Duke's answer is to move from a highly customized legacy system-adequate for nearly 20 years-to a flexible enterprise system with a master employee database to integrate payroll and HR functions. Duke is in the middle of the first phase of this migration. University officials haven't calculated a return on investment, but they know the cost of not doing it. Otherwise, "you wouldn't be able to take on all these businesses," says Gower, project manager for the migration.

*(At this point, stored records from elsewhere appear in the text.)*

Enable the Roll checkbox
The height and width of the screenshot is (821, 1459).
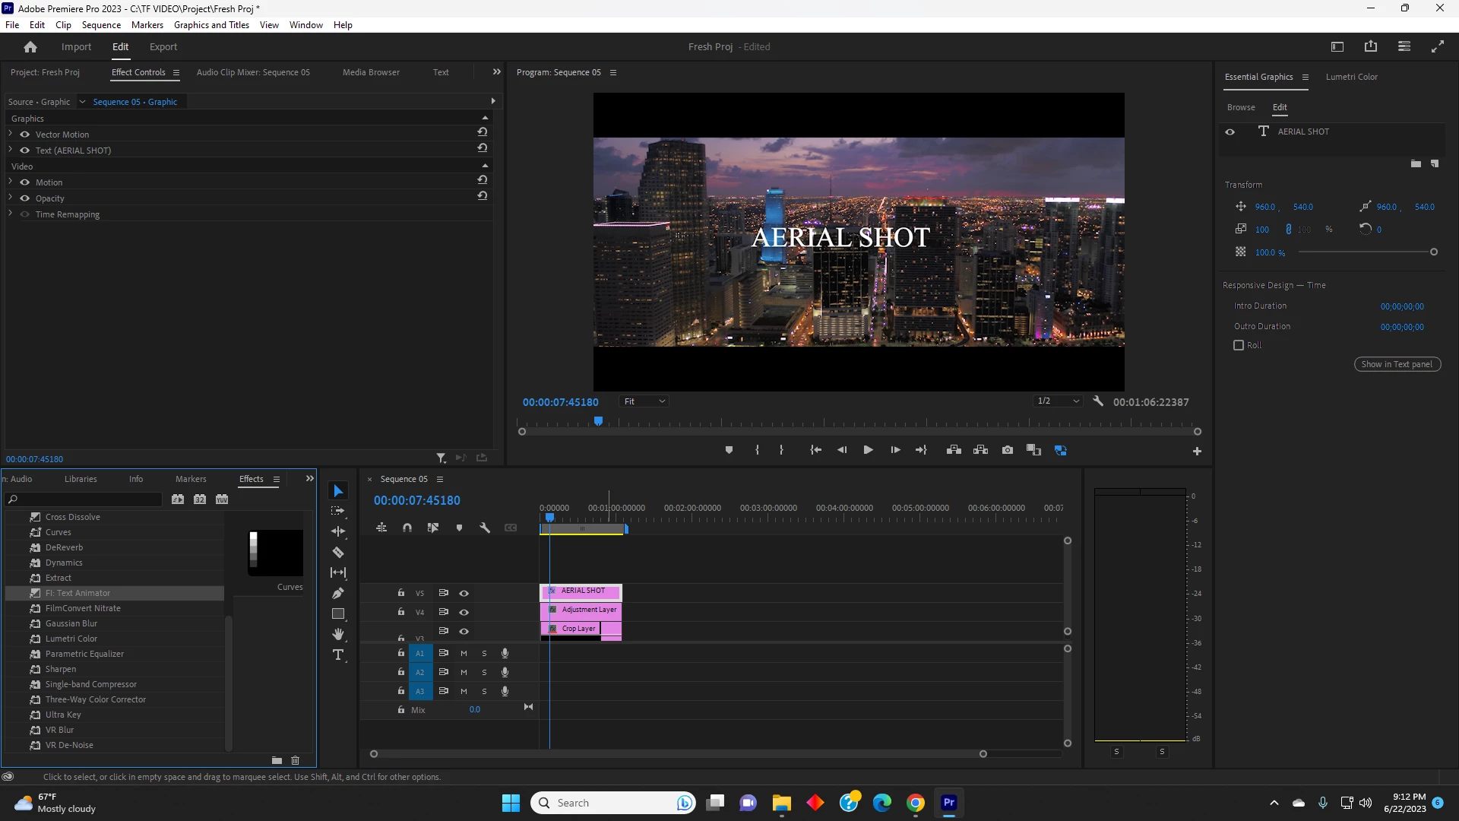1239,345
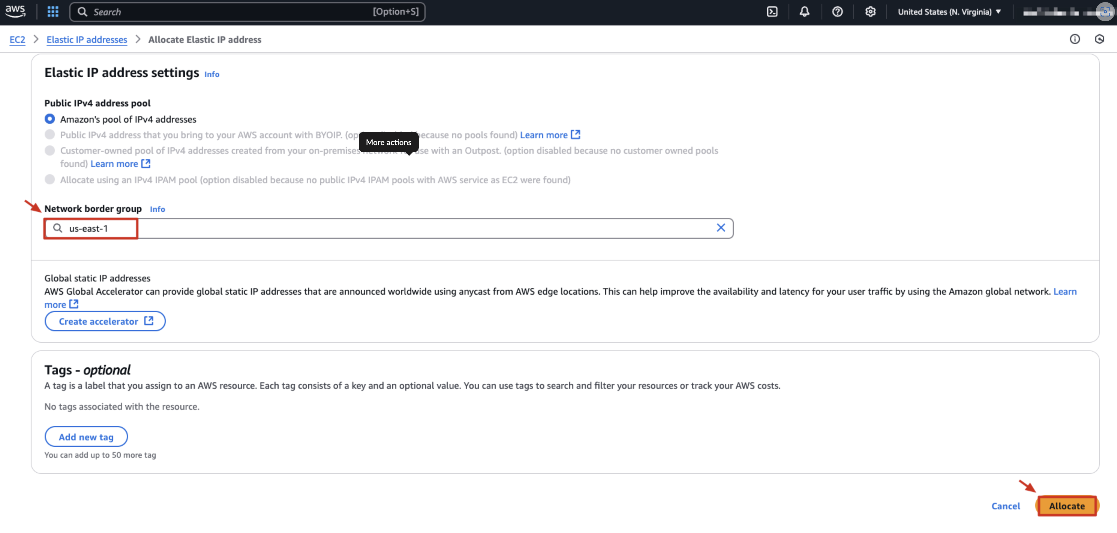Navigate to the EC2 breadcrumb
The image size is (1117, 533).
pyautogui.click(x=17, y=39)
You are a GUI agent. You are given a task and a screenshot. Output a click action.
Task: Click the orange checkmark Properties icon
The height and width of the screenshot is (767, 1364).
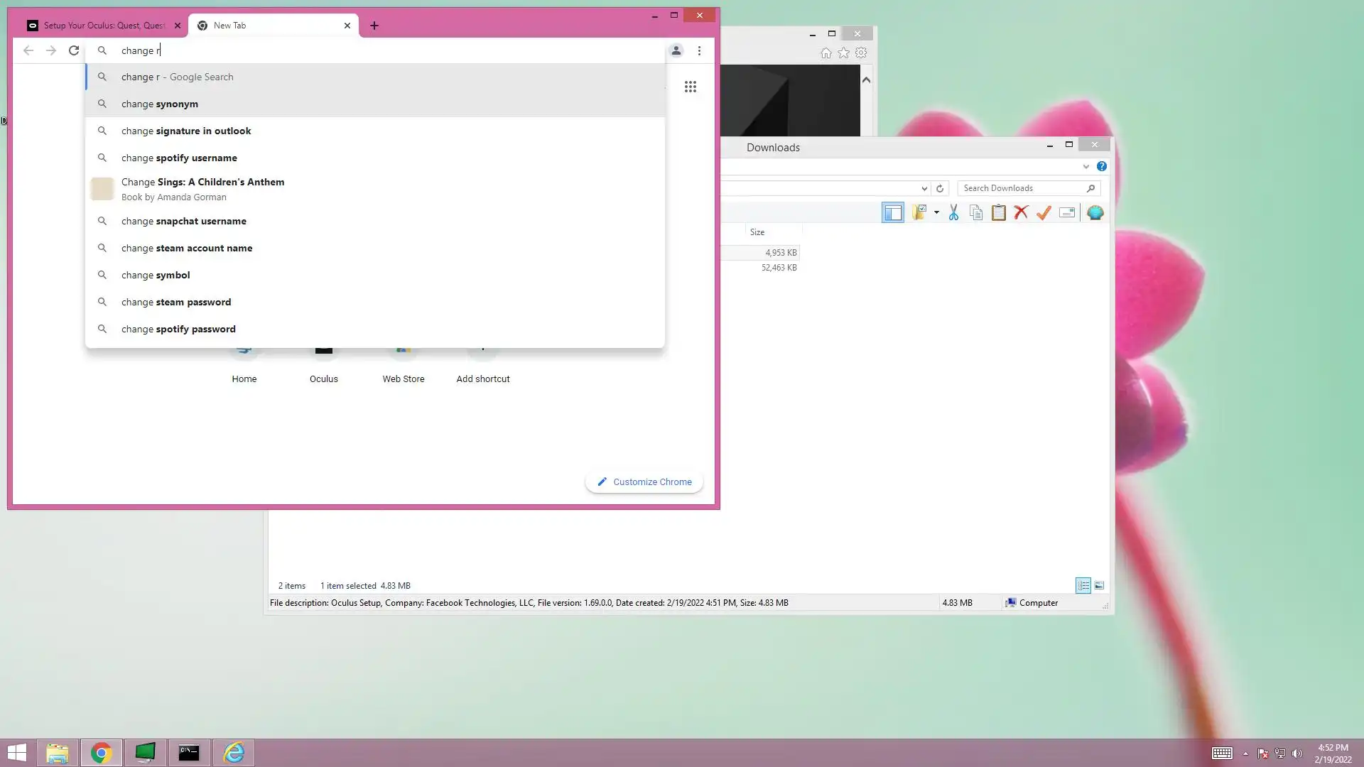1044,212
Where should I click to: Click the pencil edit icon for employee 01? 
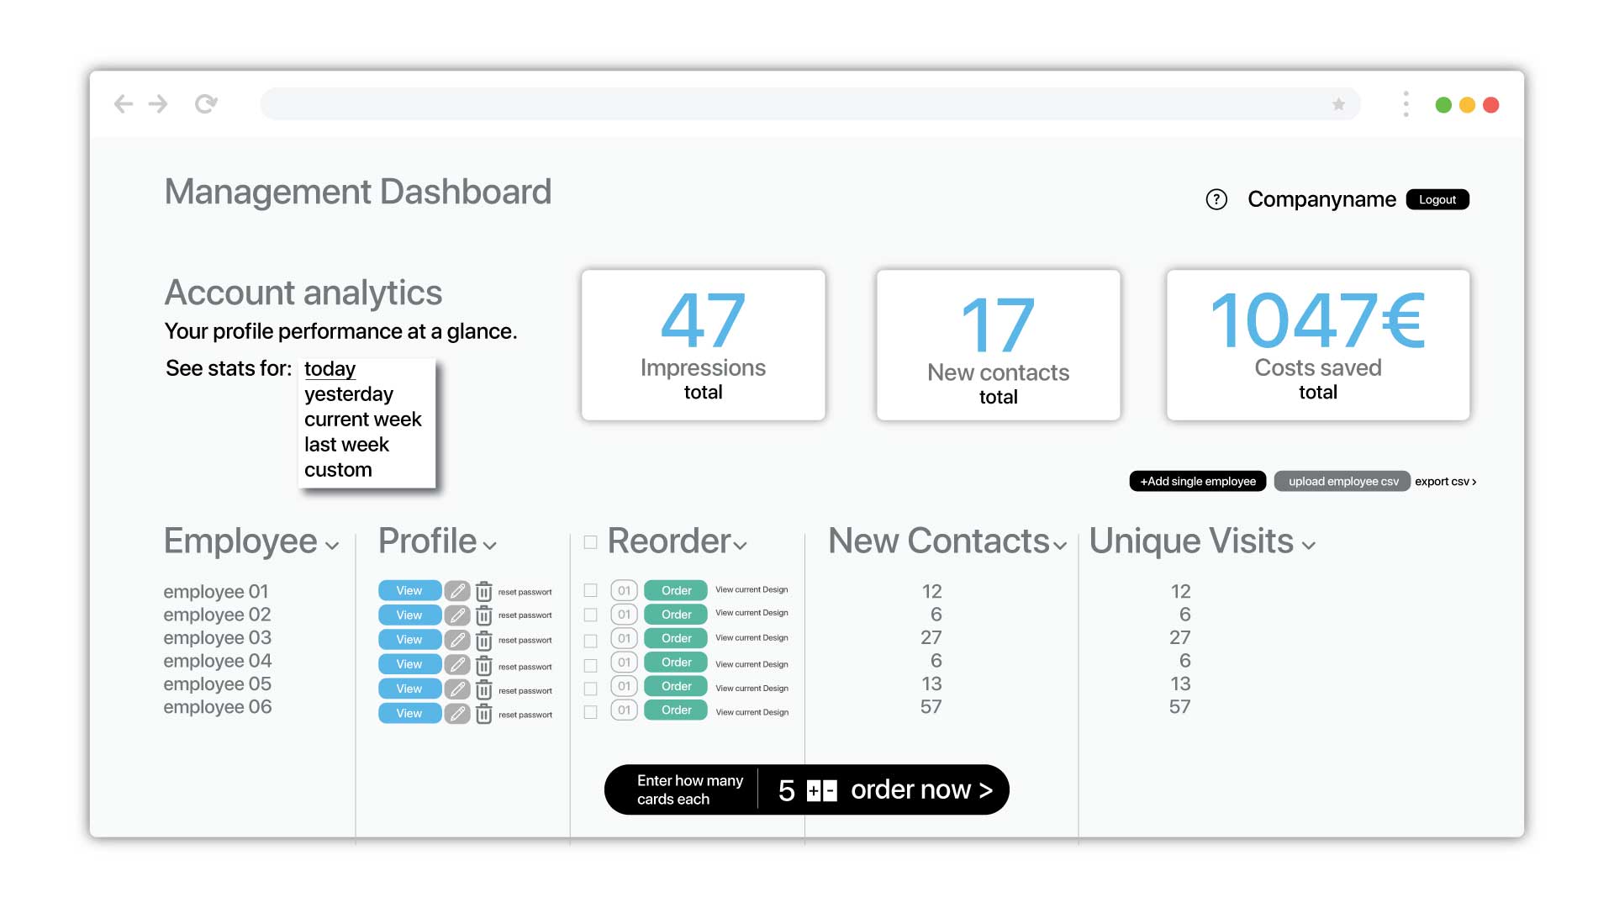coord(456,591)
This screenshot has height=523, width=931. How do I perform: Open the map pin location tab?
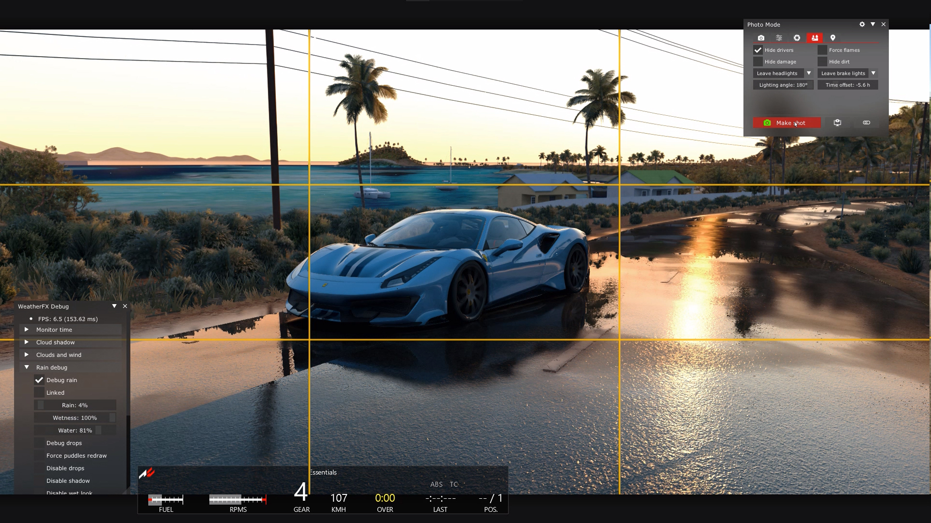pyautogui.click(x=833, y=38)
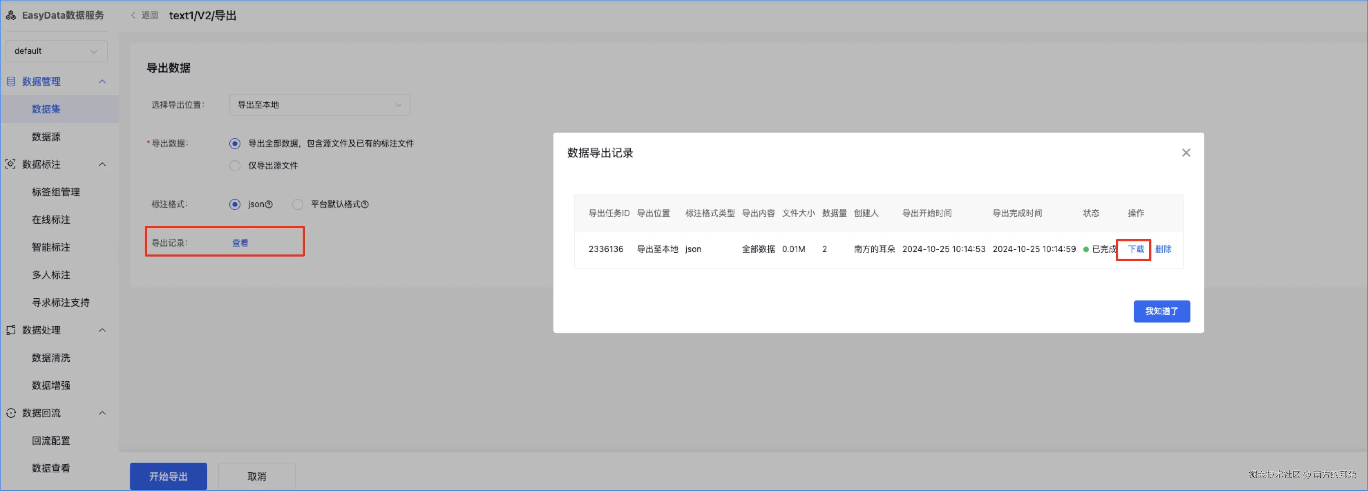1368x491 pixels.
Task: Open the default workspace dropdown
Action: click(56, 51)
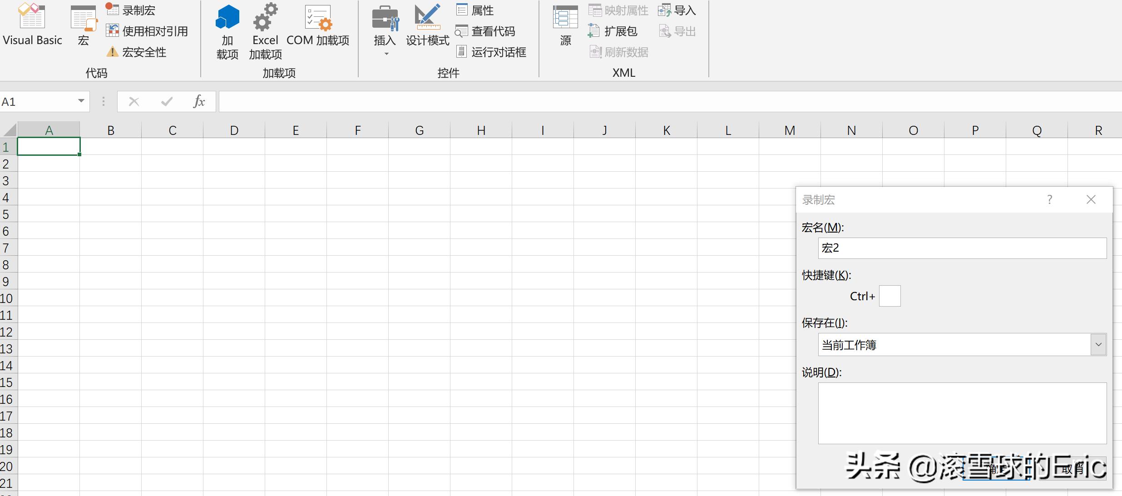Click the Ctrl+ shortcut key box
1122x496 pixels.
pyautogui.click(x=890, y=296)
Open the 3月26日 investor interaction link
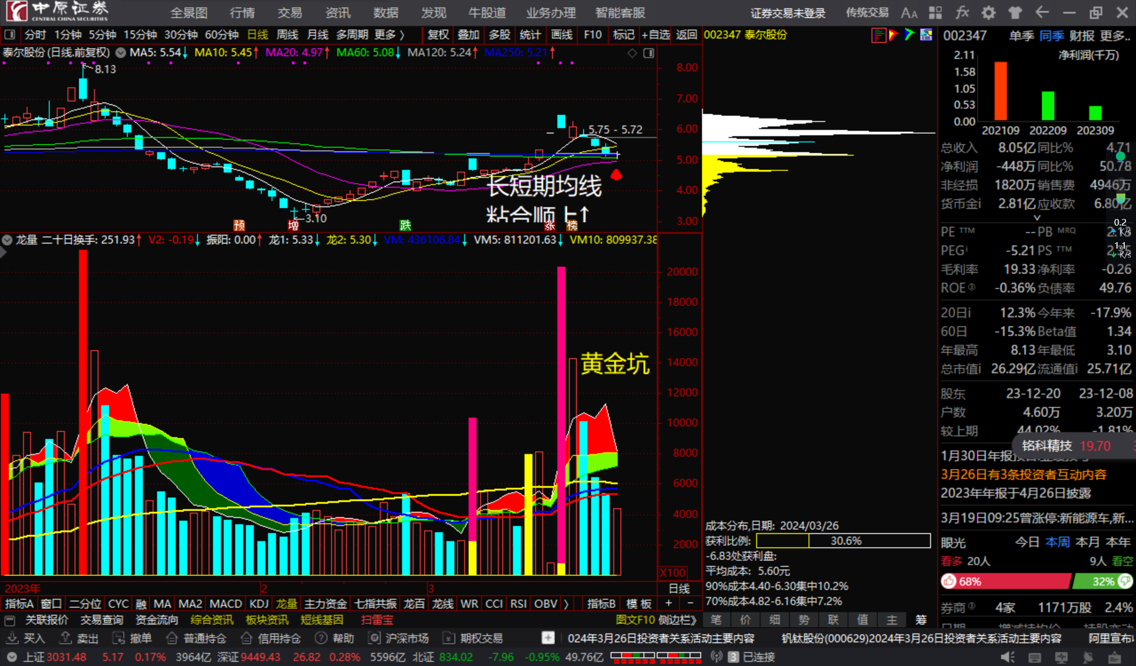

In 12 to 18 months, Duke is trying to replace a system and set of processes that have been in place for nearly two decades. "That's a huge challenge," says Maines, senior consultant on the project. "The legacy systems are spaghetti code, and the programmers who built them have moved on. Now you have to pull all of that out by the roots and install a system that might not meet every need of any one department, but meets the organization's overall needs."

DEFINING THE PROBLEM

Duke's existing payroll system and a handful of HR applications were built from scratch for the mainframe. "The applications were good for their day," says Bill Auld, HR team leader for the migration. "We won some awards for our recruiting system," he says. "It tracked and matched applicants and assisted with hiring long before others were automating those processes."

But those legacy applications had COBOL interfaces and were restricted to batch processing. The individual HR applications were not integrated with payroll and barely sufficed for 19,000 employees on one campus, let alone 30,000 across the state.

Duke now needs to differentiate benefits among various classes of workers and units. Part-time student employees, doctors, researchers and nurses all have different pay scales. To further complicate matters, many employees in a health care system do more than one class of work with more than one pay rate. Just moving from the emergency room to a surgical unit can require two pay rates for the same nurse, Gower says. Adding to the complexity, many employees choose to work two full-time jobs at different sites with different pay rates and benefit schedules. Those situations are common to the health care industry- not just quirks at Duke.

"I've never seen an environment this demanding," says Maines, who has worked on many systems implementations. Close tracking is required to account for an individual's movements on any given day or in any given pay cycle. Maines says some manufacturing environments don't have problems as diverse as Duke's. But there are similarities: Thousands of companies have dispersed workforces and need to offer HR services and payroll for a workforce operating 24 hours a day, seven days a week.

Clint Davidson, Duke's vice president of HR, says the goal of the new system from HR's perspective "is supporting the delivery of world class service. We want our HR programs and services to be of the same quality as our academic, research and patient care programs."

THE SOLUTION

Duke already had a student database from PeopleSoft of Pleasanton, Calif., and had selected general financial software from SAP America, based in Wayne, Pa. Thus, the migration team looked at the integrated HR/payroll systems of both vendors. "Functionally, they were very similar," says Auld. They chose SAP HR 4.0 because at the time of the decision, more than a year ago, that system scaled up better to large implementations and had an edge in its integration with the web, Auld says. Corporate accounting's choice of SAP's financials also influenced the decision, he adds.

Duke chose KPMG as its main consultant because the university corporation had a lot of experience with the firm, Davidson says. KPMG has been Duke's audit partner for years and worked with Duke on other ventures. When Davidson checked with other customers of KPMG, its HR practice got good marks.